WORK TO BE COMPLETED ▸ Pull every "computer" line out of the data below.

RECORDS FOR THE EXERCISE ▸
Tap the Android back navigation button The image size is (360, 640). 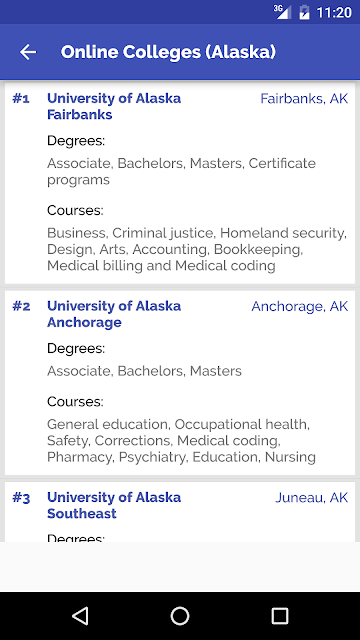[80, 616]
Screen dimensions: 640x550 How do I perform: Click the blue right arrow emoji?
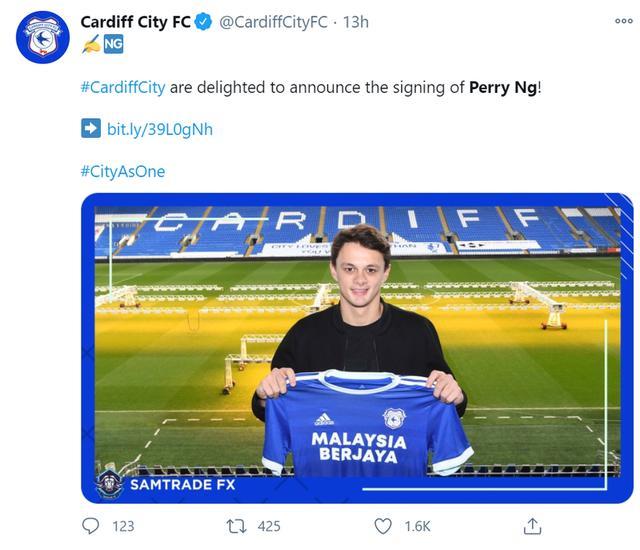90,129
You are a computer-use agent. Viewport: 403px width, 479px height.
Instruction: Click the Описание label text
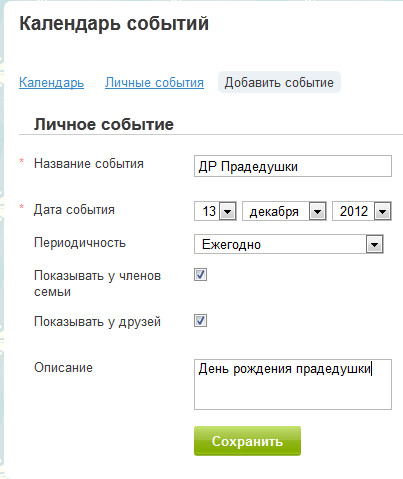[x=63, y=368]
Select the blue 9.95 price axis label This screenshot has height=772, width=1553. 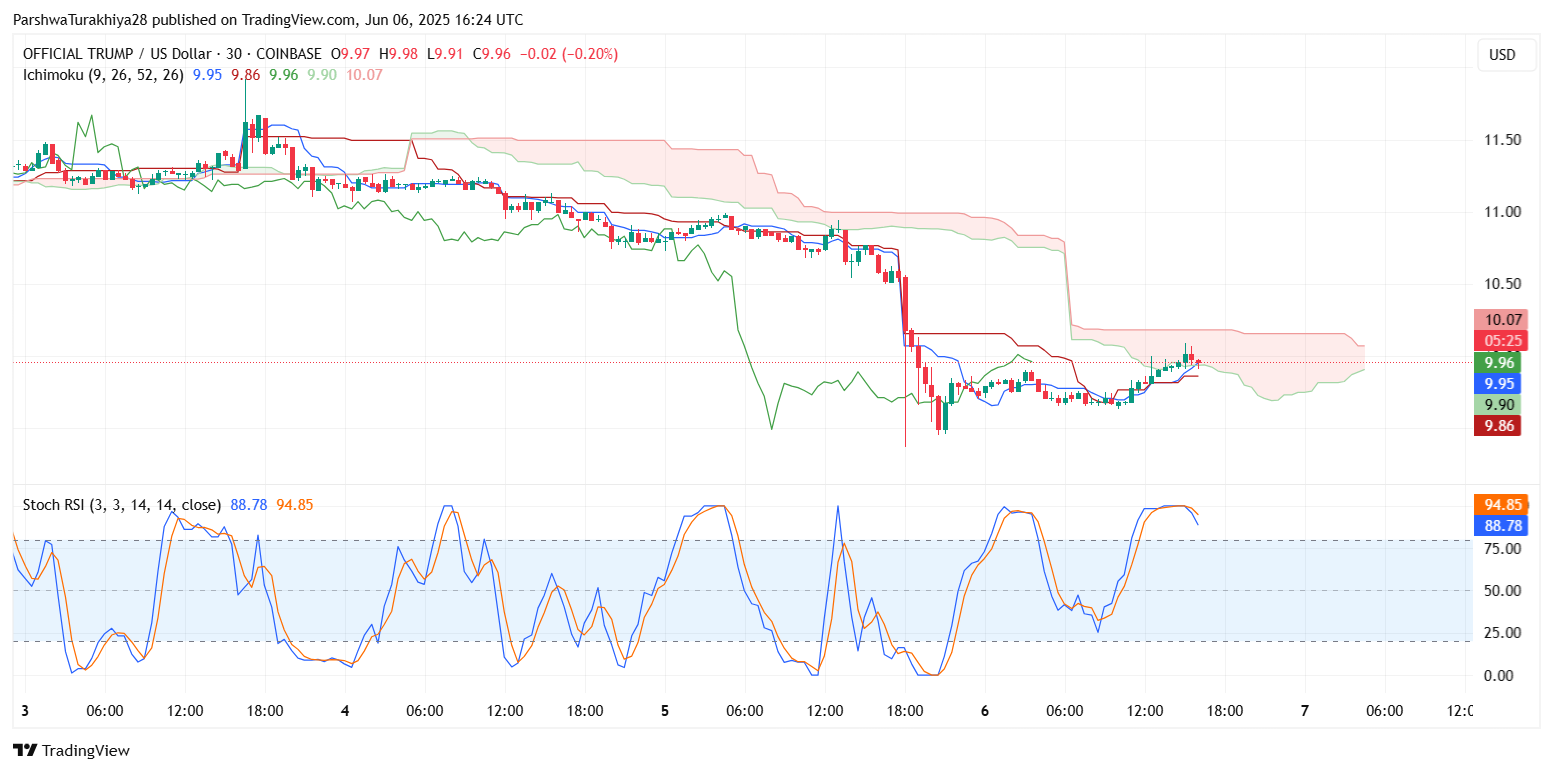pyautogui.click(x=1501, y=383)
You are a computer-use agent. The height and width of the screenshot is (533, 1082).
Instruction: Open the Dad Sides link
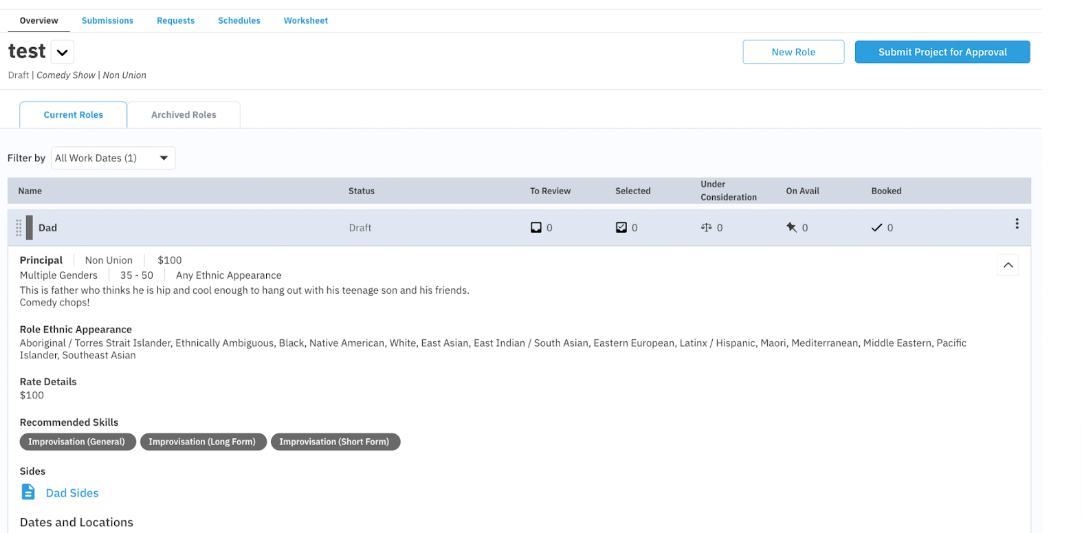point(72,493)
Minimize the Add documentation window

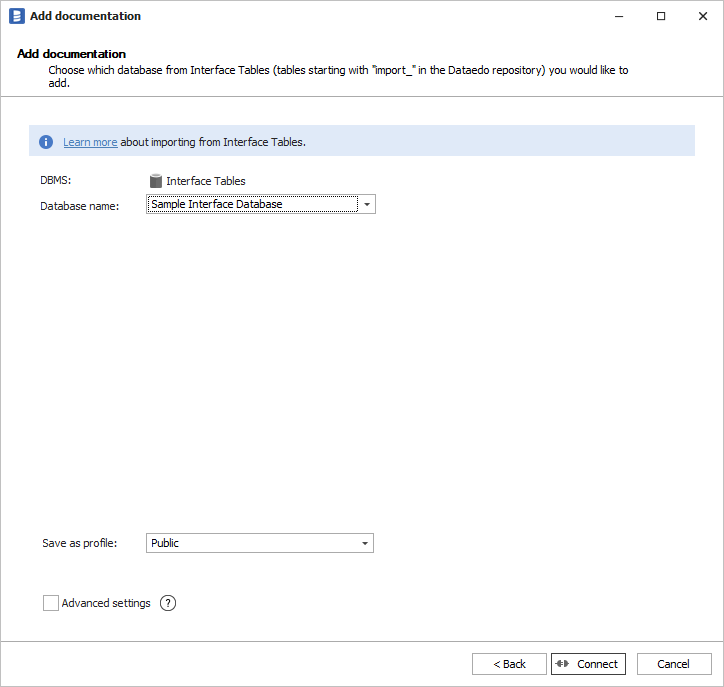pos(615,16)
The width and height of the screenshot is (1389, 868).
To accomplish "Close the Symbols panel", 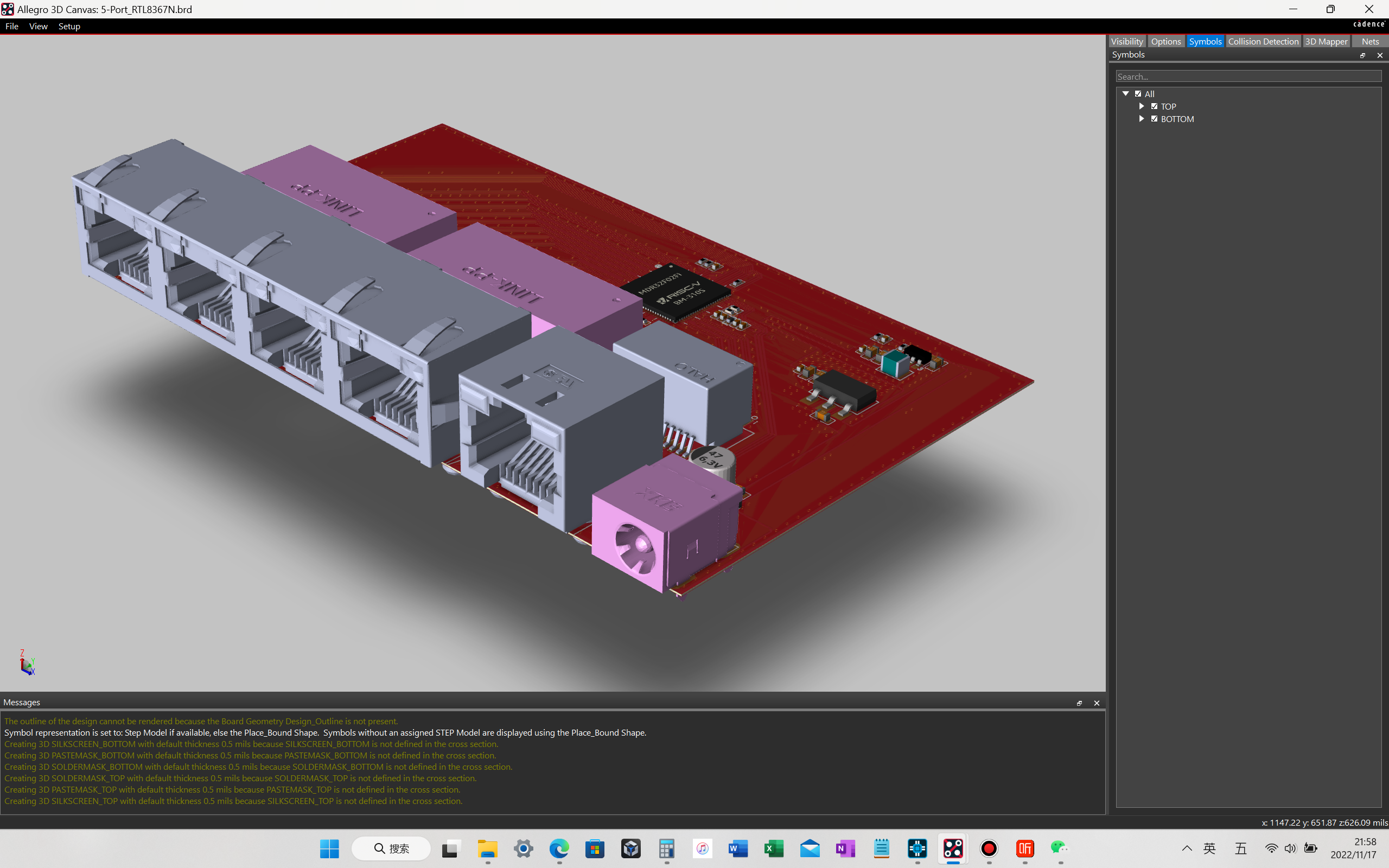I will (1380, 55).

==

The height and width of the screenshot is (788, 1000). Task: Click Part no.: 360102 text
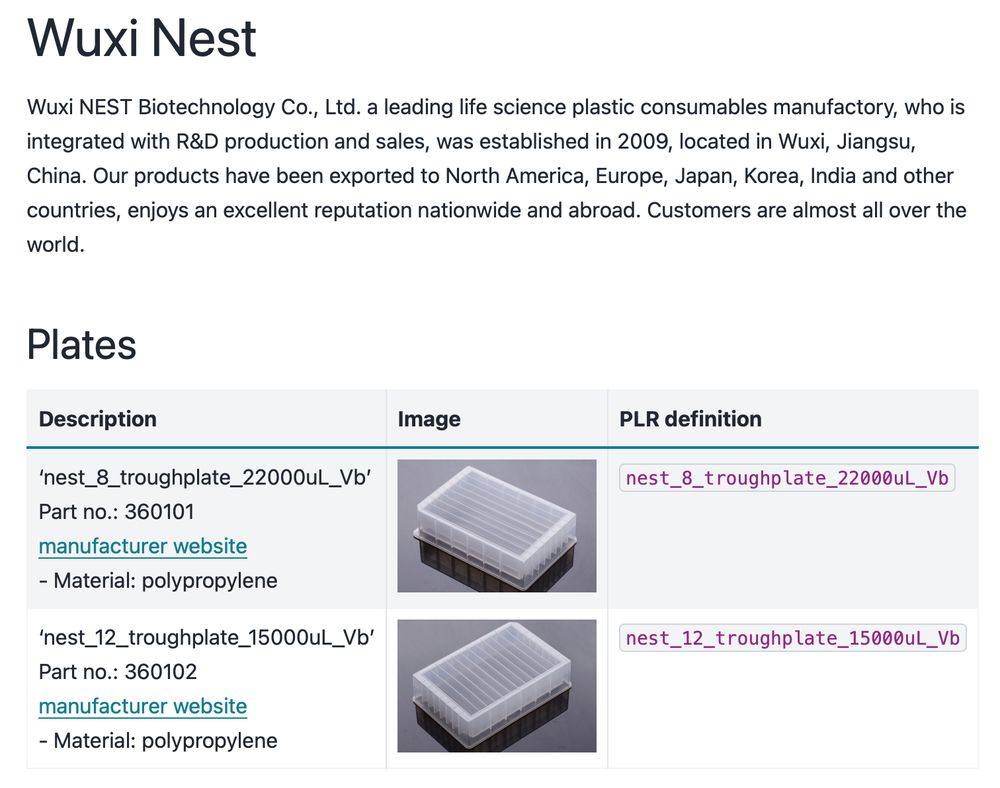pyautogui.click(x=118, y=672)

EXERCISE RESULT ▸
You are a computer-use agent. Viewport: 403px width, 479px height.
You are a computer-use agent. The height and width of the screenshot is (533, 1082).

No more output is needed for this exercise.